### Aim
Reproduce all the records below, swapping "computer-use agent" for "screen-control agent" and leaving everything else untouched.
** start **
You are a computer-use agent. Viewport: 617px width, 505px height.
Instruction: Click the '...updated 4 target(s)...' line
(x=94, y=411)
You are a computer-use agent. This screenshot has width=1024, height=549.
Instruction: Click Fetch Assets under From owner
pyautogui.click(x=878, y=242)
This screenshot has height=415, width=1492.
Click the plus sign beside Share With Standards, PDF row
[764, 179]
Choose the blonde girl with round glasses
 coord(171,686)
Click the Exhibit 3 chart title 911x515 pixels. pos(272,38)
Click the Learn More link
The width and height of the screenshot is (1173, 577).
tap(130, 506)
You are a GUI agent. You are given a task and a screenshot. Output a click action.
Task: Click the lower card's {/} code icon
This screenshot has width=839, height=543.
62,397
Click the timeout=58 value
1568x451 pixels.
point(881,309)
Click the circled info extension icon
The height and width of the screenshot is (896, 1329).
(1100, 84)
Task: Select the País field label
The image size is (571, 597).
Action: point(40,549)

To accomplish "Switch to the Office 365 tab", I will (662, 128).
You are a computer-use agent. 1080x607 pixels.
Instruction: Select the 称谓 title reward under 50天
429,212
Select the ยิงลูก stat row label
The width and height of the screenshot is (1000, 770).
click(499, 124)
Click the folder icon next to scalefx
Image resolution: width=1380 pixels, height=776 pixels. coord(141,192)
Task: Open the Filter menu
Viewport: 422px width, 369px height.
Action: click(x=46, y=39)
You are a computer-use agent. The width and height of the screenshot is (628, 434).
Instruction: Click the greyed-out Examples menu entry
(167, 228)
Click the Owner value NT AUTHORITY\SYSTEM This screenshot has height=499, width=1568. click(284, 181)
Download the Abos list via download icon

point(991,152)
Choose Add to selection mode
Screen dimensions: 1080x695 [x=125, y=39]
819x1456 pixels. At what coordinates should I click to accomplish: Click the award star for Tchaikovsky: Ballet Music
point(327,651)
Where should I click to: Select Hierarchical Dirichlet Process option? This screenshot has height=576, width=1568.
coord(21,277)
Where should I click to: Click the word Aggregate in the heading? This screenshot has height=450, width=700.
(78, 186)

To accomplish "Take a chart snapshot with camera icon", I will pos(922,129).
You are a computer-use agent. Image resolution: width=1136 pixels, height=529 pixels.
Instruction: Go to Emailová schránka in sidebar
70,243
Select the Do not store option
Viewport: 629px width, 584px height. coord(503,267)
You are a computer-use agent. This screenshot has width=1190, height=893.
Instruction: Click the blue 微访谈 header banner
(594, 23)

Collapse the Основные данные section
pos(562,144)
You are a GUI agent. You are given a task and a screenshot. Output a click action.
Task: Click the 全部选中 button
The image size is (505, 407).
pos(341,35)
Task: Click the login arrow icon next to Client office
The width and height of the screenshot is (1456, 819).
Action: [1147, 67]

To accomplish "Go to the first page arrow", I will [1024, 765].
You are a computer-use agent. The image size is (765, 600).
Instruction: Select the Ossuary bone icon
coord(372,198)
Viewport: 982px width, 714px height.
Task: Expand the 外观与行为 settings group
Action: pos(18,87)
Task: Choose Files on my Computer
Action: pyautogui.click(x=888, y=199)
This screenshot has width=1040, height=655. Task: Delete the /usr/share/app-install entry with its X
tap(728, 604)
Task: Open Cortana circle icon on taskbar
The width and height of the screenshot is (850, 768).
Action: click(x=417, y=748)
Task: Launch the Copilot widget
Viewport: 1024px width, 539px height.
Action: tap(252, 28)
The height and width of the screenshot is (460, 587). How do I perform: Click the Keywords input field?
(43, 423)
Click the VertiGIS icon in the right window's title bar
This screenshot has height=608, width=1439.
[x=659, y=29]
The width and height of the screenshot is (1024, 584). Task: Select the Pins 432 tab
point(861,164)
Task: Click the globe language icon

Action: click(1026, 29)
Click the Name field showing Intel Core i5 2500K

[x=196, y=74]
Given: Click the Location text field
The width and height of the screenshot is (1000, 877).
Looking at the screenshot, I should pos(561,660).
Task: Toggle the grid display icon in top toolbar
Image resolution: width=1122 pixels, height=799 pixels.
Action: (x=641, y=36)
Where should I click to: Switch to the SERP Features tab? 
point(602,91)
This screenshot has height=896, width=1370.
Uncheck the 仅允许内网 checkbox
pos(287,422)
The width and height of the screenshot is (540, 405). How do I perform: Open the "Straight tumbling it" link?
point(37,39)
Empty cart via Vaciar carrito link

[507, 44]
** end **
### Full output
You are a screen-control agent. Viewport: 617px width, 505px height.
Instruction: Click the '...updated 4 target(s)...' line
(x=94, y=411)
You are a screen-control agent. This screenshot has width=1024, height=549.
Instruction: Click Fetch Assets under From owner
pyautogui.click(x=878, y=242)
This screenshot has height=415, width=1492.
Click the plus sign beside Share With Standards, PDF row
[764, 179]
Choose the blonde girl with round glasses
 coord(171,686)
Click the Exhibit 3 chart title 911x515 pixels. pos(272,38)
Click the Learn More link
The width and height of the screenshot is (1173, 577).
tap(130, 506)
You are a GUI agent. You are given a task and a screenshot. Output a click action.
Task: Click the lower card's {/} code icon
This screenshot has width=839, height=543.
62,397
Click the timeout=58 value
1568x451 pixels.
point(881,309)
Click the circled info extension icon
The height and width of the screenshot is (896, 1329).
(1100, 84)
Task: Select the País field label
The image size is (571, 597).
Action: point(40,549)

To accomplish "Switch to the Office 365 tab", I will (662, 128).
You are a screen-control agent. 1080x607 pixels.
Instruction: Select the 称谓 title reward under 50天
429,212
Select the ยิงลูก stat row label
The width and height of the screenshot is (1000, 770).
click(499, 124)
Click the folder icon next to scalefx
Image resolution: width=1380 pixels, height=776 pixels. coord(141,192)
Task: Open the Filter menu
Viewport: 422px width, 369px height.
Action: click(x=46, y=39)
You are a screen-control agent. The width and height of the screenshot is (628, 434).
Instruction: Click the greyed-out Examples menu entry
(167, 228)
Click the Owner value NT AUTHORITY\SYSTEM This screenshot has height=499, width=1568. click(284, 181)
Download the Abos list via download icon

point(991,152)
Choose Add to selection mode
Screen dimensions: 1080x695 [x=125, y=39]
819x1456 pixels. At what coordinates should I click to accomplish: Click the award star for Tchaikovsky: Ballet Music
point(327,651)
Where should I click to: Select Hierarchical Dirichlet Process option? This screenshot has height=576, width=1568.
coord(21,277)
Where should I click to: Click the word Aggregate in the heading? This screenshot has height=450, width=700.
(78, 186)

To accomplish "Take a chart snapshot with camera icon", I will pos(922,129).
You are a screen-control agent. Image resolution: width=1136 pixels, height=529 pixels.
Instruction: Go to Emailová schránka in sidebar
70,243
Select the Do not store option
Viewport: 629px width, 584px height. coord(503,267)
You are a screen-control agent. This screenshot has width=1190, height=893.
Instruction: Click the blue 微访谈 header banner
(594, 23)

Collapse the Основные данные section
pos(562,144)
You are a GUI agent. You are given a task and a screenshot. Output a click action.
Task: Click the 全部选中 button
The image size is (505, 407).
pos(341,35)
Task: Click the login arrow icon next to Client office
The width and height of the screenshot is (1456, 819).
Action: [1147, 67]

To accomplish "Go to the first page arrow", I will [1024, 765].
You are a screen-control agent. The image size is (765, 600).
Instruction: Select the Ossuary bone icon
coord(372,198)
Viewport: 982px width, 714px height.
Task: Expand the 外观与行为 settings group
Action: pos(18,87)
Task: Choose Files on my Computer
Action: pyautogui.click(x=888, y=199)
This screenshot has width=1040, height=655. Task: Delete the /usr/share/app-install entry with its X
tap(728, 604)
Task: Open Cortana circle icon on taskbar
The width and height of the screenshot is (850, 768).
Action: click(x=417, y=748)
Task: Launch the Copilot widget
Viewport: 1024px width, 539px height.
Action: tap(252, 28)
The height and width of the screenshot is (460, 587). How do I perform: Click the Keywords input field?
(43, 423)
Click the VertiGIS icon in the right window's title bar
This screenshot has height=608, width=1439.
[x=659, y=29]
The width and height of the screenshot is (1024, 584). Task: Select the Pins 432 tab
point(861,164)
Task: Click the globe language icon

Action: click(1026, 29)
Click the Name field showing Intel Core i5 2500K

[x=196, y=74]
Given: Click the Location text field
The width and height of the screenshot is (1000, 877).
Looking at the screenshot, I should pos(561,660).
Task: Toggle the grid display icon in top toolbar
Image resolution: width=1122 pixels, height=799 pixels.
Action: (x=641, y=36)
Where should I click to: Switch to the SERP Features tab? 
point(602,91)
This screenshot has height=896, width=1370.
Uncheck the 仅允许内网 checkbox
pos(287,422)
The width and height of the screenshot is (540, 405). How do I perform: Open the "Straight tumbling it" link?
point(37,39)
Empty cart via Vaciar carrito link

[507, 44]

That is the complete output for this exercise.